Piebiak podał się do dymisji, Mateusz Morawiecki wyraził przekonanie, że to zamyka sprawę. Ale były to tylko pobożne życzenia premiera.

W sieci od wielu dni pojawiają się pytania, czy Zbigniew Ziobro także odda się do dyspozycji premiera i kto jeszcze wiedział o zorganizowanej kampanii hejterskiej wycelowanej w przeciwników reformy wymiaru sprawiedliwości. Dziś już właściwie jest jasne, że wiedza o aferze dotarła do najważniejszych polityków PiS.
Dziennikarze "Gazety Wyborczej" dotarli do dokumentu, który został wysłany do kierującej hejterami Emilii.
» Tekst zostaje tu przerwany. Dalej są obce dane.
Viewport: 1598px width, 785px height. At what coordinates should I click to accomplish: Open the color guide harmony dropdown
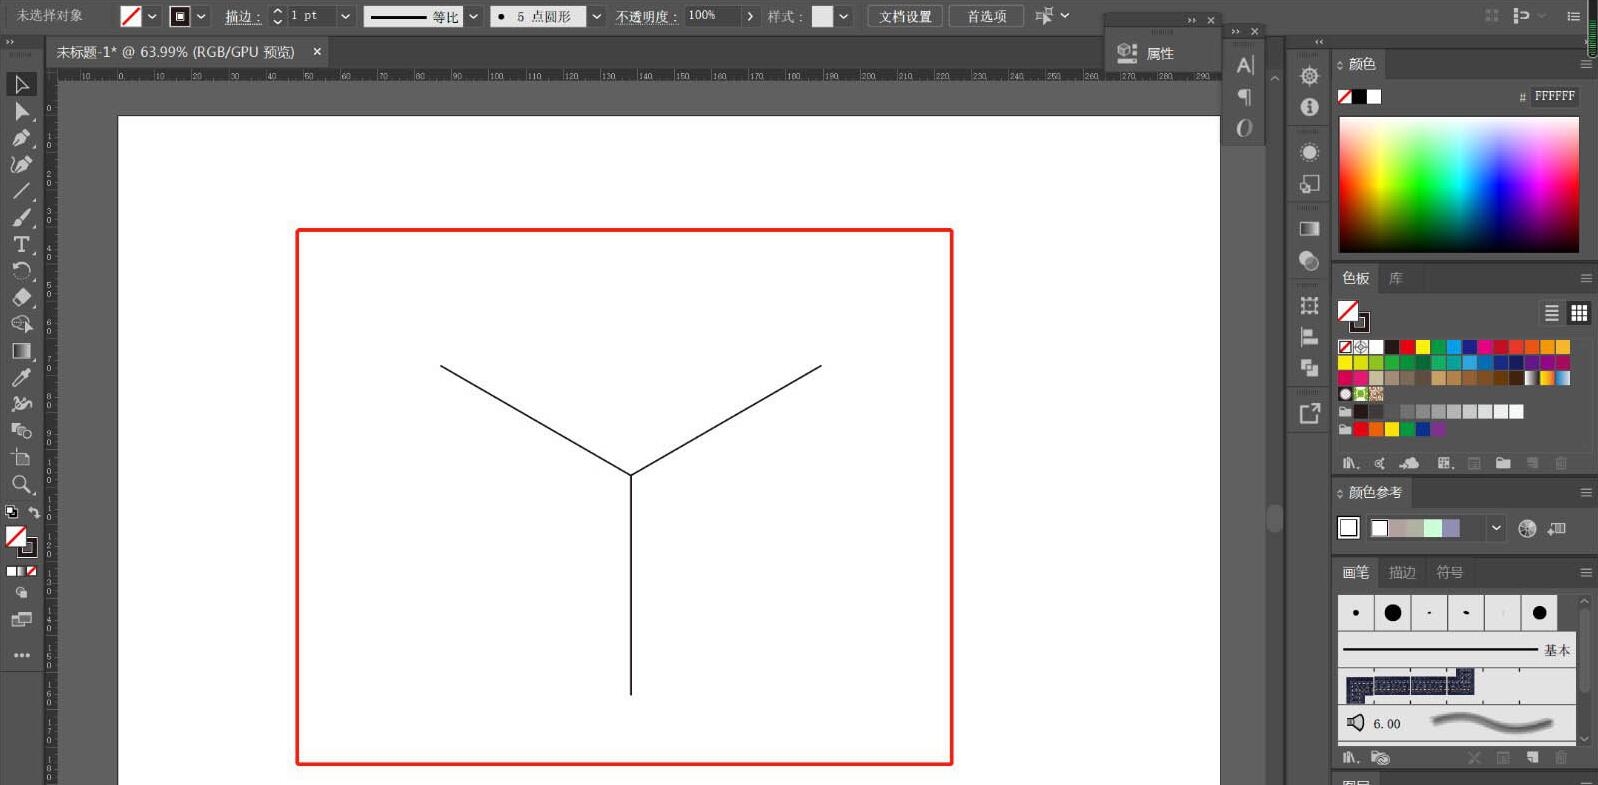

To ona miała pośredniczyć między ministerstwem a mediami sprzyjającymi PiS. Pismo do Emilii wysłał sam... Jarosław Kaczyński.


Jak wynika ze zdjęcia, jakie na Twitterze zamieścił jeden z autorów tekstu Wojciech Czuchnowski, prezes PiS zaoferował Emilii pomóc w związku z tym, że poczuła się pokrzywdzona działaniami wymiary sprawiedliwości i Łukasza Piebiaka. Pismo zostało wysłane w połowie lipca, a więc na miesiąc przed wybuchem afery hejterskiej. Piebiakowi włos z głowy nie spadł – działania nastąpiły dopiero wtedy, gdy sprawa trafiła do mediów.

W sprawie kluczowe byłoby przesłuchanie jednego z dobrozmianowych sędziów, Arkadiusza Cichockiego. Ten gotów był wcześniej opowiedzieć o tym, jak działała tzw. farma trolli. Teraz... jakby zapadł się pod ziemię.